The problem:
Every line holding the string "agent" should be copied out of the listing.

Records shown:
————————
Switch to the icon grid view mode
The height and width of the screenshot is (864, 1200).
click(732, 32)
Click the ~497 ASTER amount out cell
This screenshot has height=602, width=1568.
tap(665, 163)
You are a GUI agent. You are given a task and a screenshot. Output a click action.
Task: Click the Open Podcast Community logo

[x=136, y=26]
————————
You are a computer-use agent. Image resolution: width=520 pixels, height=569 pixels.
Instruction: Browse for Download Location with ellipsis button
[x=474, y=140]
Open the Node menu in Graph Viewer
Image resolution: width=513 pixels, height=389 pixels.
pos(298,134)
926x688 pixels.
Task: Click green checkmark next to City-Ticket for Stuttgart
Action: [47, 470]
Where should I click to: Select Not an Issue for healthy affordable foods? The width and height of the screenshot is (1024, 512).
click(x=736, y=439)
————————
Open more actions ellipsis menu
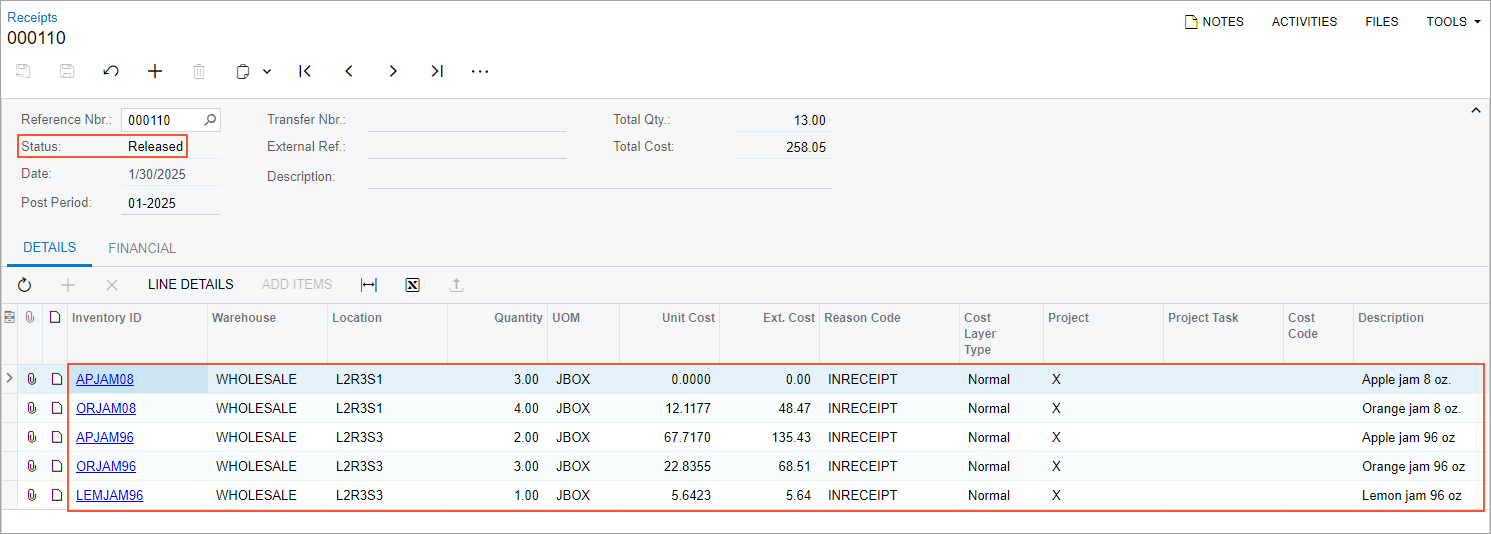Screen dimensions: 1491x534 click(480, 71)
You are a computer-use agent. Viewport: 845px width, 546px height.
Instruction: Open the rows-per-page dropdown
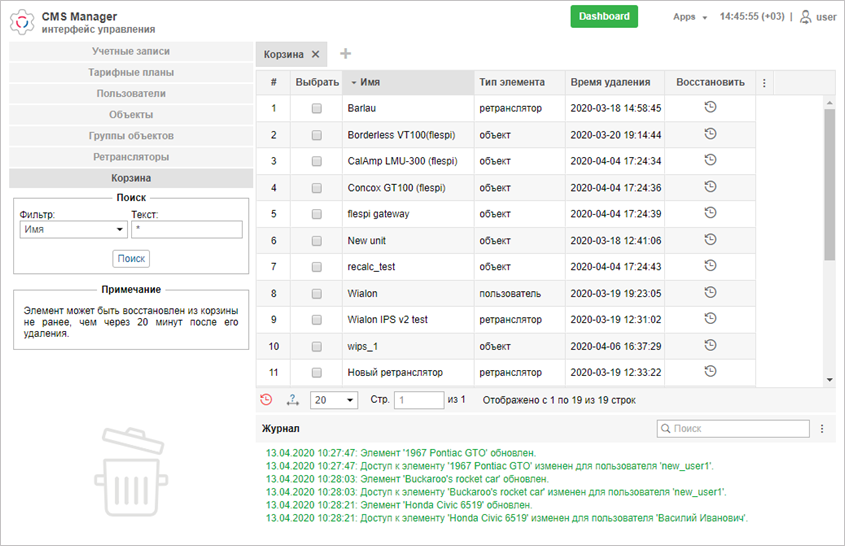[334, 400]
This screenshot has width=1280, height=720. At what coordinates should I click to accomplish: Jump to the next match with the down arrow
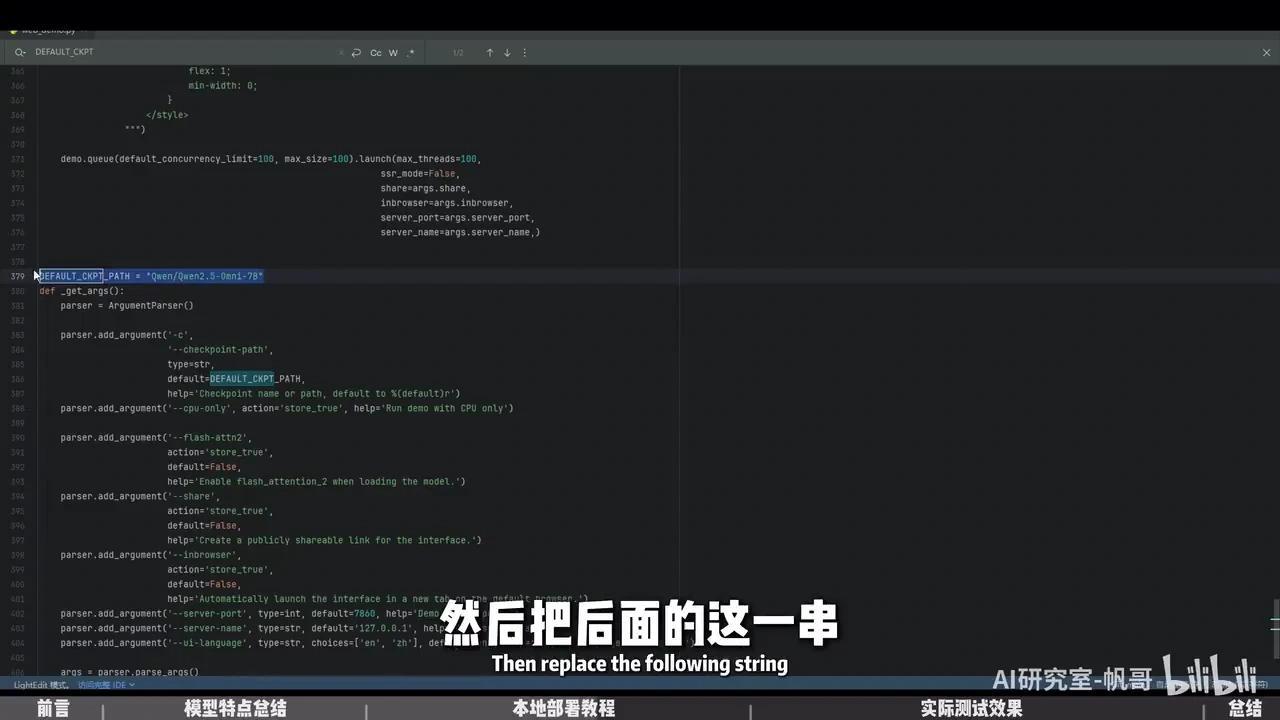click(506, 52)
————————
Answer to the exercise:
You are a GUI agent. You are given a task and a screenshot. Output a click action.
You are a computer-use agent. Image resolution: width=520 pixels, height=569 pixels.
You are a computer-use agent. Viewport: 845px width, 546px height.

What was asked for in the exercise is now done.